§ Work instruction:
Would you please return the lines of the entries below starting at the line that has "Schnittstellen, Datenübertragung (63, 290)" and ending at the line that has "Thermografie, Temperatur, Akustik, Umwelt", both included, exactly as they are?

[Stored items]

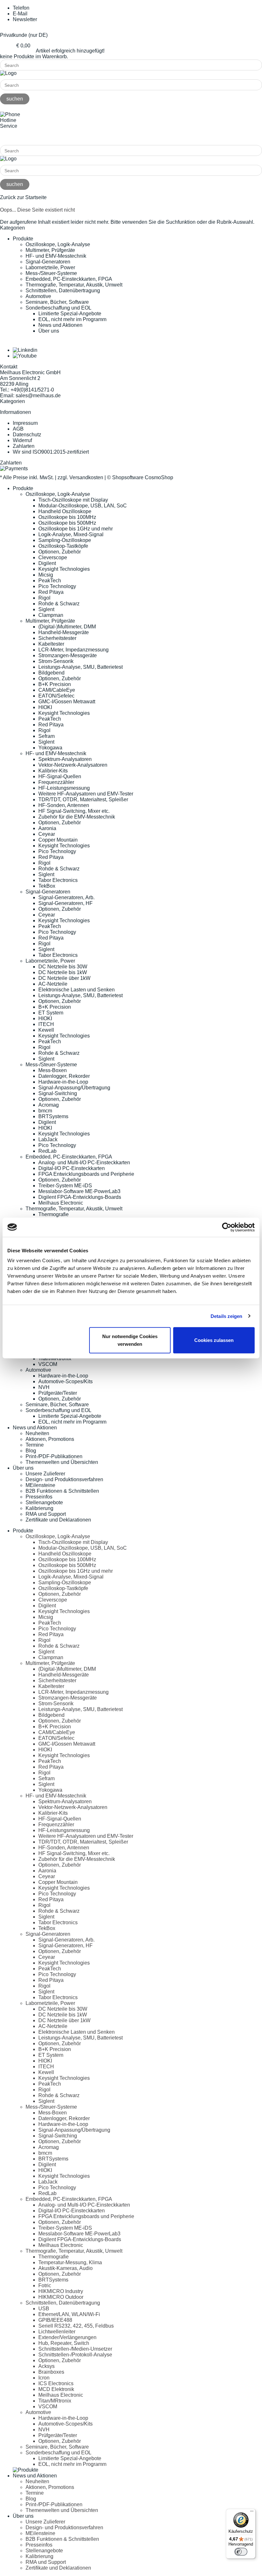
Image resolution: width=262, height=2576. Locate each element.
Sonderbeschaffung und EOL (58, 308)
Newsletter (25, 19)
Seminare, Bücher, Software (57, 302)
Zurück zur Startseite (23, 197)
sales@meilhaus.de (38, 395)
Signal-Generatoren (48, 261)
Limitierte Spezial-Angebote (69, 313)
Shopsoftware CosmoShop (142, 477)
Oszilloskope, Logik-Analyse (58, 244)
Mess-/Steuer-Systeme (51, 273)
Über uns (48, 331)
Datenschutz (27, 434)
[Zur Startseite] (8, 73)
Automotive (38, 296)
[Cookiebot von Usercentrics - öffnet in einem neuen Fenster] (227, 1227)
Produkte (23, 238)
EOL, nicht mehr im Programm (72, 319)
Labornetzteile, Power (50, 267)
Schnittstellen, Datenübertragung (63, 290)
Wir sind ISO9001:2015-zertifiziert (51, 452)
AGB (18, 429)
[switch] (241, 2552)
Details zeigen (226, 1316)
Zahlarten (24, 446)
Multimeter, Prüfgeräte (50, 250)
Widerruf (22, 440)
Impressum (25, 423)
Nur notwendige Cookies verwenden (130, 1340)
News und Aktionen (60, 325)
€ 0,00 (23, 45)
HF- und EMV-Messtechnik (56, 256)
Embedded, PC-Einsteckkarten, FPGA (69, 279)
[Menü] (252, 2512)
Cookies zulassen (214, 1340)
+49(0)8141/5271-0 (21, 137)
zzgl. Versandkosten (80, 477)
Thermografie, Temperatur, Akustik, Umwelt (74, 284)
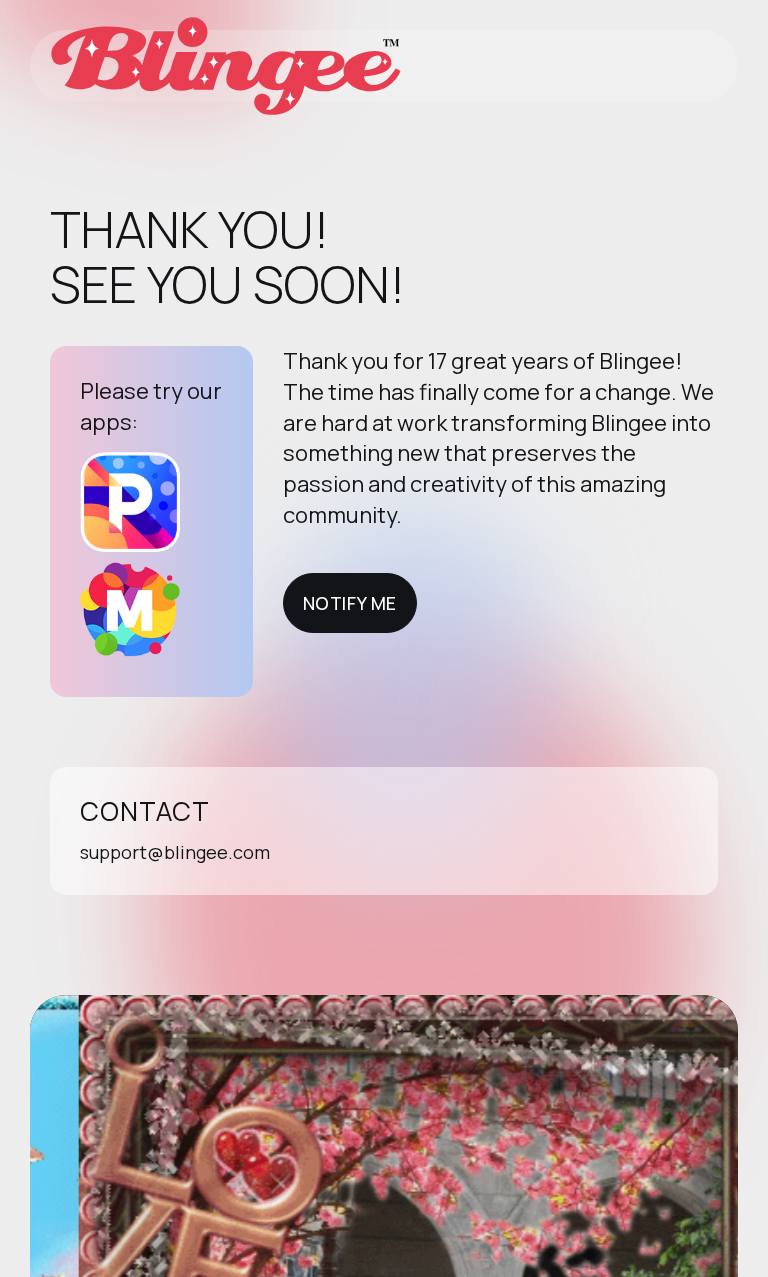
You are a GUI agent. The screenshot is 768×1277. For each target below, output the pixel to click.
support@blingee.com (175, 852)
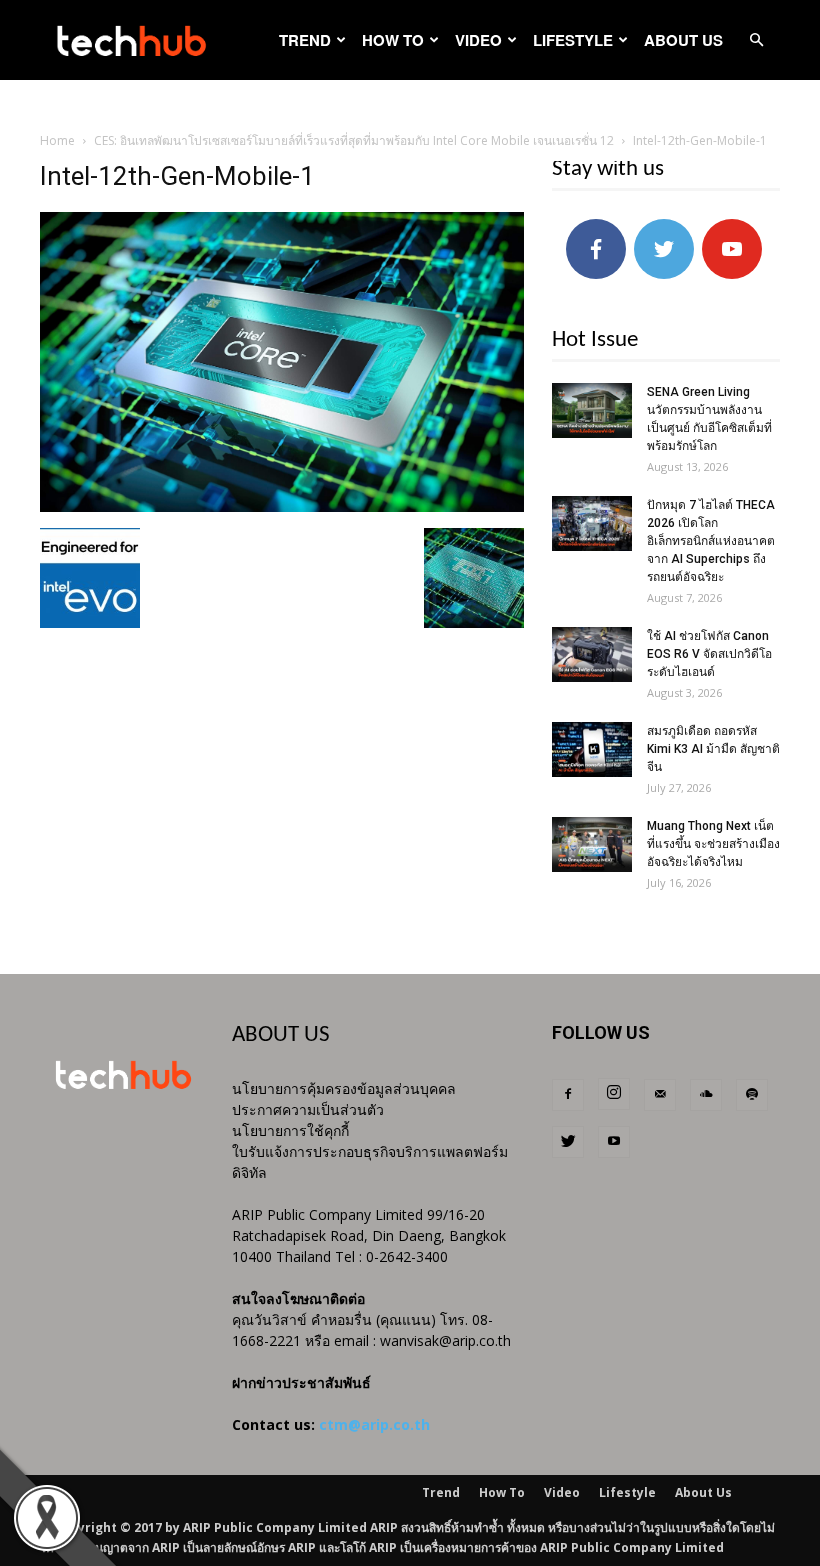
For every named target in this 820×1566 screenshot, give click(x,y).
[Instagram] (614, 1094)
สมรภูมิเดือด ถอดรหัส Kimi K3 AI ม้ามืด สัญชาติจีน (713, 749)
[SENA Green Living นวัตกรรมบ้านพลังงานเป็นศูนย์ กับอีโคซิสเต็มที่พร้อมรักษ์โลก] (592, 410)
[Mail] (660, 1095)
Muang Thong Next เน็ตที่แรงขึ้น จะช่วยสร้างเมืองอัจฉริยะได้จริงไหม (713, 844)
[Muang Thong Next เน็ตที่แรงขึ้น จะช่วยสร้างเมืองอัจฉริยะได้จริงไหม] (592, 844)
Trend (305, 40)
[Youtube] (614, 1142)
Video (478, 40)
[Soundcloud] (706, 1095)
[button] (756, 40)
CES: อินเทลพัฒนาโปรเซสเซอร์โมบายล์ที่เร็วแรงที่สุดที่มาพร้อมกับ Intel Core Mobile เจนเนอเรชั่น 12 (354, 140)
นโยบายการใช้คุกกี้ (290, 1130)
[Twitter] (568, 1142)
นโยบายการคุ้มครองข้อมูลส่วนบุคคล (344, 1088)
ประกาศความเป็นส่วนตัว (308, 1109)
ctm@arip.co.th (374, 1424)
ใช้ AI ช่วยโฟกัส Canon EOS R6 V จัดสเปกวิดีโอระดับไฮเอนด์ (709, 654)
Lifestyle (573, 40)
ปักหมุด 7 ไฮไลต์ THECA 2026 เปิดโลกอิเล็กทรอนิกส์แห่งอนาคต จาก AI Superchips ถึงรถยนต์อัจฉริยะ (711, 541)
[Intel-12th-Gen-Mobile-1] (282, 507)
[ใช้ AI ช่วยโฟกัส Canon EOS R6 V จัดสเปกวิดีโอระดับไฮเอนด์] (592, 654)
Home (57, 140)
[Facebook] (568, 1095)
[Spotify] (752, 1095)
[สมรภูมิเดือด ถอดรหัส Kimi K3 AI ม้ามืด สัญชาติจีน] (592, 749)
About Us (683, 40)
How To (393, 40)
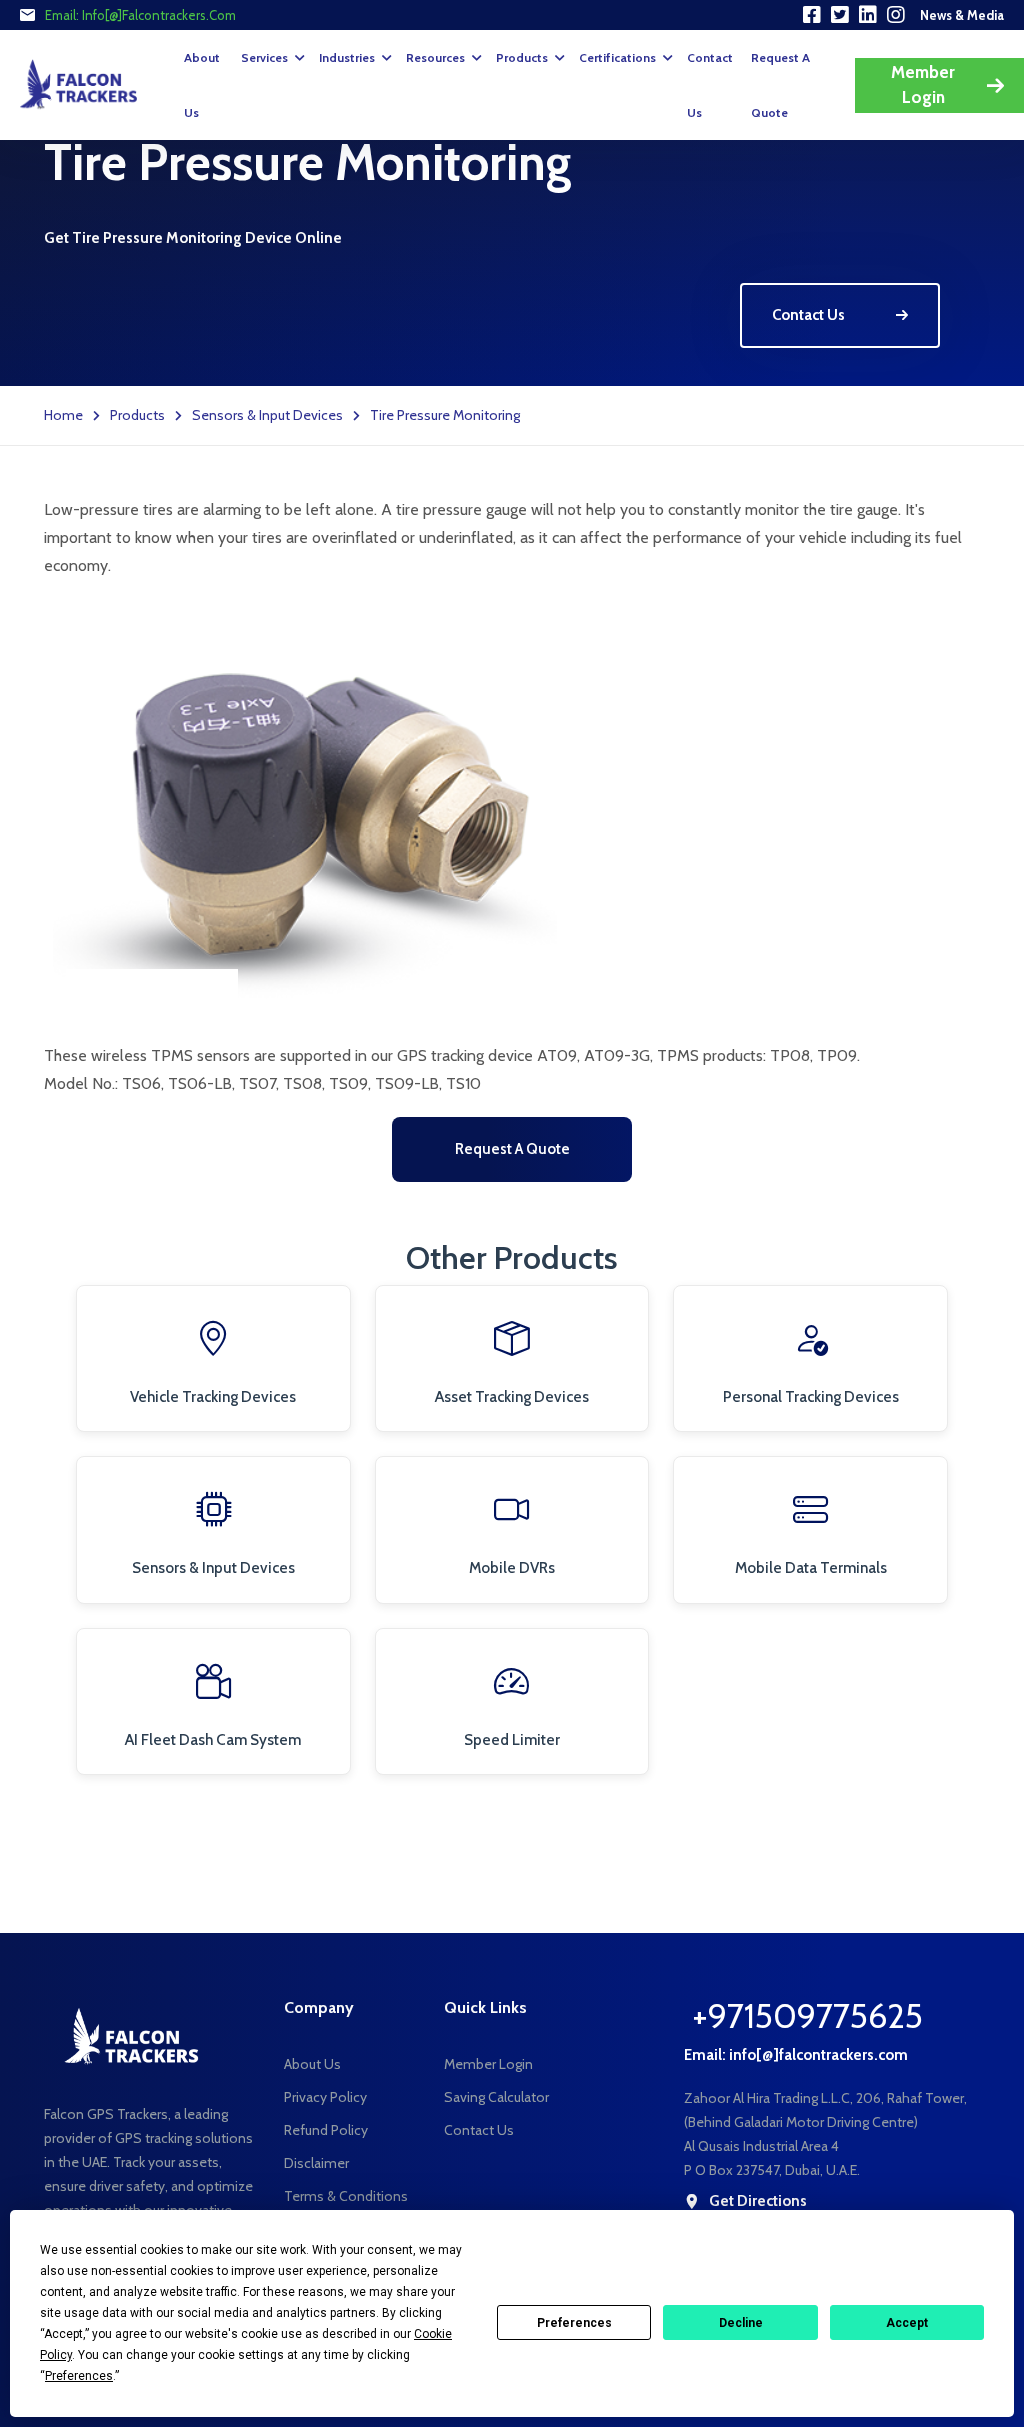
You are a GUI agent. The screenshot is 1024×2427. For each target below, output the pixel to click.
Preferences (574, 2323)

§ Answer box:
Schnittstellen, Datenübertragung (63, 290)
Wir sind ISO9001:2015-zertifiziert (51, 452)
AGB (18, 429)
[switch] (241, 2552)
Details zeigen (226, 1316)
Zahlarten (24, 446)
Multimeter, Prüfgeräte (50, 250)
Widerruf (22, 440)
Impressum (25, 423)
Nur notwendige Cookies verwenden (130, 1340)
News und Aktionen (60, 325)
€ 0,00 (23, 45)
HF- und EMV-Messtechnik (56, 256)
Embedded, PC-Einsteckkarten, FPGA (69, 279)
[Menü] (252, 2512)
Cookies zulassen (214, 1340)
+49(0)8141/5271-0 (21, 137)
zzgl. Versandkosten (80, 477)
Thermografie, Temperatur, Akustik, Umwelt (74, 284)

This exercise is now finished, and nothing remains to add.